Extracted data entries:
⁂
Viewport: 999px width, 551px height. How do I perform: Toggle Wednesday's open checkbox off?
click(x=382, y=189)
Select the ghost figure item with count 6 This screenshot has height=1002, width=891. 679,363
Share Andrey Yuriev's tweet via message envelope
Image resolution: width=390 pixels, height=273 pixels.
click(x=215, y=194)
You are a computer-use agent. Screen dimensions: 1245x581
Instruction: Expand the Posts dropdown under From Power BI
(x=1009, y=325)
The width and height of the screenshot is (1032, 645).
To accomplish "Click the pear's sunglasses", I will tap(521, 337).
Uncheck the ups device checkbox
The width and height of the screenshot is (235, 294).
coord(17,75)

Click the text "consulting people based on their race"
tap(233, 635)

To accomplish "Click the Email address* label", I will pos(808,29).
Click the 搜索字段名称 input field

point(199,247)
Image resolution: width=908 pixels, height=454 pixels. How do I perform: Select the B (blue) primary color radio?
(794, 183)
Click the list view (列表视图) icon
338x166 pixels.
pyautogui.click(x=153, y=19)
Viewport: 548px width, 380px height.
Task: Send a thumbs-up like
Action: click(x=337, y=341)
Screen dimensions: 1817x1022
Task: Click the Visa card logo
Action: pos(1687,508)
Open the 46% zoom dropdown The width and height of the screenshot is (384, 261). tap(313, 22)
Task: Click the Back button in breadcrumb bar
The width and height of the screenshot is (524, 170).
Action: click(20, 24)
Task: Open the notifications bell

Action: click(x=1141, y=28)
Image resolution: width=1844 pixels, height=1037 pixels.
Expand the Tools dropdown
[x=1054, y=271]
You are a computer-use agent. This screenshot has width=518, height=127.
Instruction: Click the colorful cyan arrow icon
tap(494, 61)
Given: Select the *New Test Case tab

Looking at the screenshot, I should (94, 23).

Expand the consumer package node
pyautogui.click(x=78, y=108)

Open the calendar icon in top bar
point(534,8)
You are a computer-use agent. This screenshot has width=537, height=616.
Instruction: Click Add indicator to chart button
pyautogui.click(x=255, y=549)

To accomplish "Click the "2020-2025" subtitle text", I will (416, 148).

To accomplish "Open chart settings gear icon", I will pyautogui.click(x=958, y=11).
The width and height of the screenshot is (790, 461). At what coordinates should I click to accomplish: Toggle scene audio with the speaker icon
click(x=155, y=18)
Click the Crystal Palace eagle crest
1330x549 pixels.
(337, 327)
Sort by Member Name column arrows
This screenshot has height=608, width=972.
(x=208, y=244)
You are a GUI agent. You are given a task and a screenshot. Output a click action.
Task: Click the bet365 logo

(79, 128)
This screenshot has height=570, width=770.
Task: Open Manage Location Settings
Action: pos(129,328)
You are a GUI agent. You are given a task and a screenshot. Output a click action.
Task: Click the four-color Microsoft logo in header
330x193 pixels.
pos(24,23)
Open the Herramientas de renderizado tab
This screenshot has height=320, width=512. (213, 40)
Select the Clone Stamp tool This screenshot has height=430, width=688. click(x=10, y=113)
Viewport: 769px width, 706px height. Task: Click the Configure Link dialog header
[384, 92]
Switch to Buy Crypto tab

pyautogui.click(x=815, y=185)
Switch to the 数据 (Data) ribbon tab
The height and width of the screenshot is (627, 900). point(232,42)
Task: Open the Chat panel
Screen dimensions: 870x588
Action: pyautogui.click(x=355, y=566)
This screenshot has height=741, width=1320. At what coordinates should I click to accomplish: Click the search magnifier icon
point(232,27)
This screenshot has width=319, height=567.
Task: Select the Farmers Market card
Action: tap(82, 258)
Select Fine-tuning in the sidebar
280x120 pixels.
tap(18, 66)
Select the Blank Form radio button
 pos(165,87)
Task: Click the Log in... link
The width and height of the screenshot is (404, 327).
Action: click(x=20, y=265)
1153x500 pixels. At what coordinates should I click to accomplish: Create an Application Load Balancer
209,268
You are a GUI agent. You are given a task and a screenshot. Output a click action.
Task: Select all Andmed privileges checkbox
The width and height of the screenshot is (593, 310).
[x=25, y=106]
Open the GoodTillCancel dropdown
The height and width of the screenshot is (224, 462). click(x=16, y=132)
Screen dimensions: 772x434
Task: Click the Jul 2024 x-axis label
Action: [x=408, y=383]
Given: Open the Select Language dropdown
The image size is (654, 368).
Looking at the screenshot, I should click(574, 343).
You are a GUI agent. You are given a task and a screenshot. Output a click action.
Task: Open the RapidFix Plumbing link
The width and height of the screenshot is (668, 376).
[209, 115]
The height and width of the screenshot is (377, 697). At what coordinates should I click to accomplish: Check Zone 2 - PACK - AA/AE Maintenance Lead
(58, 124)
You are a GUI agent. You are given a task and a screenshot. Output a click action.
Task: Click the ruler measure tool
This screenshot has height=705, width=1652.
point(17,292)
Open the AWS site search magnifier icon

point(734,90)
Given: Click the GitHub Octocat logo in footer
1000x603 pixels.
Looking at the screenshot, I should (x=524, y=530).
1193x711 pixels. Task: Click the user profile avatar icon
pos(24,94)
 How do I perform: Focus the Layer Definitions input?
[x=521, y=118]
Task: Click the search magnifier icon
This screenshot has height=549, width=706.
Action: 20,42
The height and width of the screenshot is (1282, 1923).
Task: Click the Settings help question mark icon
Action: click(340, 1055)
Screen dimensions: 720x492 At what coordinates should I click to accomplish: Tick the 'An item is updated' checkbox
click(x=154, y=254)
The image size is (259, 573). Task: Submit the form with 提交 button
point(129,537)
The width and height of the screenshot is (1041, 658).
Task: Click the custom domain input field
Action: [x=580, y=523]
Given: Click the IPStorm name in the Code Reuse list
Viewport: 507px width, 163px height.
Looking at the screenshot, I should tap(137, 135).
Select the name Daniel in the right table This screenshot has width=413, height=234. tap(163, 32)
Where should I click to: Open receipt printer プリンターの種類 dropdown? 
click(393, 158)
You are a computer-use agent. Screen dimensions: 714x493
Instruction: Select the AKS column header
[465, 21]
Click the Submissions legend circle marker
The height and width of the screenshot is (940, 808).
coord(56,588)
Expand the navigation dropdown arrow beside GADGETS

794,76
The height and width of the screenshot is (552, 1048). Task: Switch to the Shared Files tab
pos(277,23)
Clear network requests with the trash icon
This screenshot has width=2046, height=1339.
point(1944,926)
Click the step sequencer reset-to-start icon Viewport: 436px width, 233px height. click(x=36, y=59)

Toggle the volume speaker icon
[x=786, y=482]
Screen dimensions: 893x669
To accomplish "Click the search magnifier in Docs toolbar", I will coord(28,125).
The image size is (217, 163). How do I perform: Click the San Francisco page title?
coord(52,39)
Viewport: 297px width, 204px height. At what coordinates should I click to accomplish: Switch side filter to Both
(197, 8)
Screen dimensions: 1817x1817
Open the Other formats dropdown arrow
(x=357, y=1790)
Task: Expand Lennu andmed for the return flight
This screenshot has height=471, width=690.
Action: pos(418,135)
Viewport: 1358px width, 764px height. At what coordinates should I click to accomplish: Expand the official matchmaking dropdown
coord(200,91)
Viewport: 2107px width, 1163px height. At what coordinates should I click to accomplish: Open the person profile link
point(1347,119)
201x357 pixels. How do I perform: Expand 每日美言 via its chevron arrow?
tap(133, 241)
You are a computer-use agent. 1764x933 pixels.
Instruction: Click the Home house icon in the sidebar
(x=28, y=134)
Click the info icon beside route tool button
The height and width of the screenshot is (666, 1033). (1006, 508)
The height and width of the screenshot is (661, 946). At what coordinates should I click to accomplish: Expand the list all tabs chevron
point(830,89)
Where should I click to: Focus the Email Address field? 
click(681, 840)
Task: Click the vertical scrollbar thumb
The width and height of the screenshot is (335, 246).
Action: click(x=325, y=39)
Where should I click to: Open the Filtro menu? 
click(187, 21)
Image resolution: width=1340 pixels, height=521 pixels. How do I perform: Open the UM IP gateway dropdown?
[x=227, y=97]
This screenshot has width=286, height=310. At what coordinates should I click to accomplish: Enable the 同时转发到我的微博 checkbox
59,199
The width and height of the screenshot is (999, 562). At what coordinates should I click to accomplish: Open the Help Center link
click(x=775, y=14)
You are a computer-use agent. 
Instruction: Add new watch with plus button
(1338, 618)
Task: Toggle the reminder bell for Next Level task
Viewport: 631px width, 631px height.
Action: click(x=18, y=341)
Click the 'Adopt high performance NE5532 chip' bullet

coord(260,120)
⁂
▶ [YOUR OBJECTIVE]:
Count the lines in the entries above that contain the string "column". Uppercase and lowercase count as different, and the answer should be the number alone.

▶ [THE REPLY]:
2